The UK is at risk of a Greek-style debt crisis as US President Donald Trump’s escalating trade war shakes the global economy, investors have warned. The nation’s £2.7 trillion debt, which now surpasses the size of its economy, coupled with a fragile financial position, could leave Britain vulnerable to a “negative spiral” reminiscent of Greece’s debt crisis a decade ago, one of the world’s largest investment firms claimed.
Neil Robson, head of global equities at Columbia Threadneedle, said Britain’s current economic situation is reminiscent of the lead-up to the 2009 eurozone crisis, when investors realised Greece could not balance its books and bond markets turned on it. He explained: “If you think about the problem of being very indebted, you can be as indebted as you like as long as your nominal growth is higher than your interest rate. But if your nominal GDP growth stalls below your interest costs, then you’re in a real negative spiral, and it can move really quickly. We saw that with Greece during the great financial crisis.”
The warning comes after Mr Trump’s “Liberation Day” tariffs wiped £3.8 trillion ($5 trillion) off global stock markets, sparking a global recession threat. The move has slashed growth forecasts worldwide, leaving the UK particularly exposed.
The Chancellor had hoped economic growth would offset Britain’s rising debt, but Mr Trump's tariffs have derailed those plans. The president imposed a flat 10% tariff on all nations, with rates rising to 50% for the most affected.
Though the UK initially avoided the higher tariffs, its integration in the global economy means it is still vulnerable to reduced growth, potentially sparking a crisis for UK debt, known as gilts
These are crucial to global investment markets, and any loss of investor confidence could cause a catastrophic sell-off.
Bruno Schneller, managing partner at Erlen Capital Management, feared the global stagflation shock triggered by Mr Trump’s trade war could have devastating effects on UK debt markets.
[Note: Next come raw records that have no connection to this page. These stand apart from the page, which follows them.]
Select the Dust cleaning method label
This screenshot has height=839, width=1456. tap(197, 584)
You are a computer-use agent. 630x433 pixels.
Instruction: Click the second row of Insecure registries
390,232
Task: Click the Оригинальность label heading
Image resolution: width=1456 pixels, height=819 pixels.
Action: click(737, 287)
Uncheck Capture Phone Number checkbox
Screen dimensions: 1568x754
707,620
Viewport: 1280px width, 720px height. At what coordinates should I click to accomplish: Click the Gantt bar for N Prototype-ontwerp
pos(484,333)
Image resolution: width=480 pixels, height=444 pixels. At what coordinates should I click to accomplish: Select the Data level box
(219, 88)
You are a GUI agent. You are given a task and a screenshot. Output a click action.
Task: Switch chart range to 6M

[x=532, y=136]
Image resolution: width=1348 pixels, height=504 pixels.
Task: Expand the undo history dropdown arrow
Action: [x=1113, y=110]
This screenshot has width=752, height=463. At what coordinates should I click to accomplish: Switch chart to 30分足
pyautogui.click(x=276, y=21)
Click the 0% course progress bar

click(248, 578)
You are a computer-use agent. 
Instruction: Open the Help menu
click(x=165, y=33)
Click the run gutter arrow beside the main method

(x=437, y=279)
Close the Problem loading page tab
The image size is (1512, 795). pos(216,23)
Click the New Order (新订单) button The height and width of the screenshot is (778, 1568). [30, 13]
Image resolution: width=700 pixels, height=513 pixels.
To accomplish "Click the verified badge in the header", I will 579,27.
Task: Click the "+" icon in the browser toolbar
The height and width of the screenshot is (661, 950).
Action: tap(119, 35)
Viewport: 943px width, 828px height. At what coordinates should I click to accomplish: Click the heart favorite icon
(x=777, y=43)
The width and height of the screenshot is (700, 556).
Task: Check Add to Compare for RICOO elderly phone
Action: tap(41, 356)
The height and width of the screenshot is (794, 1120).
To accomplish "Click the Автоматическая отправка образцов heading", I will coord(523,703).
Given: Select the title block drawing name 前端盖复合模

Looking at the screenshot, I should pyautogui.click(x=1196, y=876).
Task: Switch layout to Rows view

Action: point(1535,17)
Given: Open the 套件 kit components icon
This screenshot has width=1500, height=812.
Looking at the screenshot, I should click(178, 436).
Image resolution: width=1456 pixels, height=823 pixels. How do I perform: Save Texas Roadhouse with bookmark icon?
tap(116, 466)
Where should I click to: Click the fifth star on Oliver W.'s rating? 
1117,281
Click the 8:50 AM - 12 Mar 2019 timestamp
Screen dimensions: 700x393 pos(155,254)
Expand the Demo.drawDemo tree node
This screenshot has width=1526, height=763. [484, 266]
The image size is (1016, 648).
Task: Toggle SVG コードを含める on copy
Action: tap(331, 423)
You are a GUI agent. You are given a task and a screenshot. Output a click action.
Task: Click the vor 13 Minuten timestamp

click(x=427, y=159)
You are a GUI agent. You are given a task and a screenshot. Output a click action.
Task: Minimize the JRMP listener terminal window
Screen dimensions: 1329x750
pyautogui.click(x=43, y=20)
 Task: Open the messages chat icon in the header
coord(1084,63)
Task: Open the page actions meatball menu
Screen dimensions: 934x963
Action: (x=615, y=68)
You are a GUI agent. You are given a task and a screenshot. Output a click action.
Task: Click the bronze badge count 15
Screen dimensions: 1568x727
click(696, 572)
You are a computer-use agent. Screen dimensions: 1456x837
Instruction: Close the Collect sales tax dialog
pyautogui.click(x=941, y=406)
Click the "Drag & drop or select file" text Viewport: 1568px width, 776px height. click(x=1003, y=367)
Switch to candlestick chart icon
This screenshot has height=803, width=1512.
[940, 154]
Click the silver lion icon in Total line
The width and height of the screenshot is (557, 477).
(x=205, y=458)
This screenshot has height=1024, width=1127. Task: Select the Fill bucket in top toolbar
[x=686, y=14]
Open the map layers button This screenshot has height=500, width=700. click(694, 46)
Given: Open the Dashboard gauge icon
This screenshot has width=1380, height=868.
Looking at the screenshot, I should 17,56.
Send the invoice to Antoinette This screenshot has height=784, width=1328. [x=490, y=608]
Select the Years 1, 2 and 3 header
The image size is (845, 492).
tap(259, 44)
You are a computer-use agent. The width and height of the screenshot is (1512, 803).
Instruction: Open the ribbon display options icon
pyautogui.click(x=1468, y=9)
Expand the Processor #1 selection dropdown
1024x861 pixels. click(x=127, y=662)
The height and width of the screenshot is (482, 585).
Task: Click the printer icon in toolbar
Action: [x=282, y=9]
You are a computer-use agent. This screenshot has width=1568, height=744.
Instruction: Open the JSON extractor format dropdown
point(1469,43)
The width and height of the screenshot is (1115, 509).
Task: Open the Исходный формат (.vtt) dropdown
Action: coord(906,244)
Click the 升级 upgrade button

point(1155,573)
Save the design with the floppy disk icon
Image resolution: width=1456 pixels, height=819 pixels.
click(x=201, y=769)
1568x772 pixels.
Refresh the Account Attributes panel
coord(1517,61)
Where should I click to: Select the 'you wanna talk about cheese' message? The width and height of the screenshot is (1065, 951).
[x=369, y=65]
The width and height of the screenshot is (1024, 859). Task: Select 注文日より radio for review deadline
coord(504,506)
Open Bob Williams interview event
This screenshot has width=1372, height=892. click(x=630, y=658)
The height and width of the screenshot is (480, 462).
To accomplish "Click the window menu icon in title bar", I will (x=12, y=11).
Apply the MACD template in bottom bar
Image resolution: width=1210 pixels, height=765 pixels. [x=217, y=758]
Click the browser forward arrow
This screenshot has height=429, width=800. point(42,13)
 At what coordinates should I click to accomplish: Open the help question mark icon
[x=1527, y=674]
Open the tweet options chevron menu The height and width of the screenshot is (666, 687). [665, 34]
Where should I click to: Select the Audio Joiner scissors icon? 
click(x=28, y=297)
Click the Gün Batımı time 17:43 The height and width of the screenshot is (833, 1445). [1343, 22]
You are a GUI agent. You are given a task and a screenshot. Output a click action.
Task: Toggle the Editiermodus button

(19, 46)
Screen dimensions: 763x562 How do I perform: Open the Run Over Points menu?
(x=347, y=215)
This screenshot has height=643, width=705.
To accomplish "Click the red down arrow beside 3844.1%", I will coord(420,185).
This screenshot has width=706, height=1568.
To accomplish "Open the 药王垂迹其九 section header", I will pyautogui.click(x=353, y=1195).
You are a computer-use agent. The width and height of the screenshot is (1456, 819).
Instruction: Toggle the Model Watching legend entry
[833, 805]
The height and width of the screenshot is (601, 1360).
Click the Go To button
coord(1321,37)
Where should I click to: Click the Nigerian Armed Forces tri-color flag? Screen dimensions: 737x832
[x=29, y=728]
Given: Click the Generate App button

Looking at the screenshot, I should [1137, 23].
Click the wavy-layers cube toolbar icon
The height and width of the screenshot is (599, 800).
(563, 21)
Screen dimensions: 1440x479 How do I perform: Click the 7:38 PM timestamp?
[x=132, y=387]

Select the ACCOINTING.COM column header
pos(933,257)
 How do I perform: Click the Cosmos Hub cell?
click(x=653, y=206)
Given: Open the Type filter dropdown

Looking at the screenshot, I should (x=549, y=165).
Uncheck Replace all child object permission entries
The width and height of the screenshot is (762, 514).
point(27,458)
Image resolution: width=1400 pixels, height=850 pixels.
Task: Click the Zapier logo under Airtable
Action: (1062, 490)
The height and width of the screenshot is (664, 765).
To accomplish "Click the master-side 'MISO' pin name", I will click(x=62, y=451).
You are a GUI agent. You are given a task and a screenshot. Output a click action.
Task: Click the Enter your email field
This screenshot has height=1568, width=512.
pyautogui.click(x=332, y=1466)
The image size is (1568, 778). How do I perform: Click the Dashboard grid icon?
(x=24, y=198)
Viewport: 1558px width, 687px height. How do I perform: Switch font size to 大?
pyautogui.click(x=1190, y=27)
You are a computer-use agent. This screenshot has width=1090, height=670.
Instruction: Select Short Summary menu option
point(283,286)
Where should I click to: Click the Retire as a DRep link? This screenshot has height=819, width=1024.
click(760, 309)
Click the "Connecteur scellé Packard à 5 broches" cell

He told The Telegraph: “Slower growth, higher inflation, and a jittery investor base could combine to push UK borrowing costs higher at the worst possible time.”
The tariff fallout has sent global markets into turmoil, prompting JP Morgan to raise the risk of global recession from 40% to 60%.
While UK gilts have benefited in the short-term, investors fear this won’t last as the full economic impact of the tariffs unfolds.
Harald Berlinicke, partner at Sarnia Asset Management, said: “If Trump doesn’t course-correct, this crisis will affect many different areas in global markets."
Further adding to the strain, Chancellor Rachel Reeves has had to cut welfare benefits to secure £9.9 billion in fiscal headroom at the Spring Statement, leaving minimal room for manoeuvre should the global economy worsen.
The Office for Budget Responsibility (OBR) has warned that a full-blown trade war could wipe out the remaining margin for error in the Government’s fiscal strategy, potentially forcing further tax increases.
Mr Trump has insisted his tariffs are “going very well” despite the market bloodbath. However, Mr Robson echoed growing concerns, stating that recession risks have risen significantly and it’s “difficult to see what the solution is unless America walks back on this”.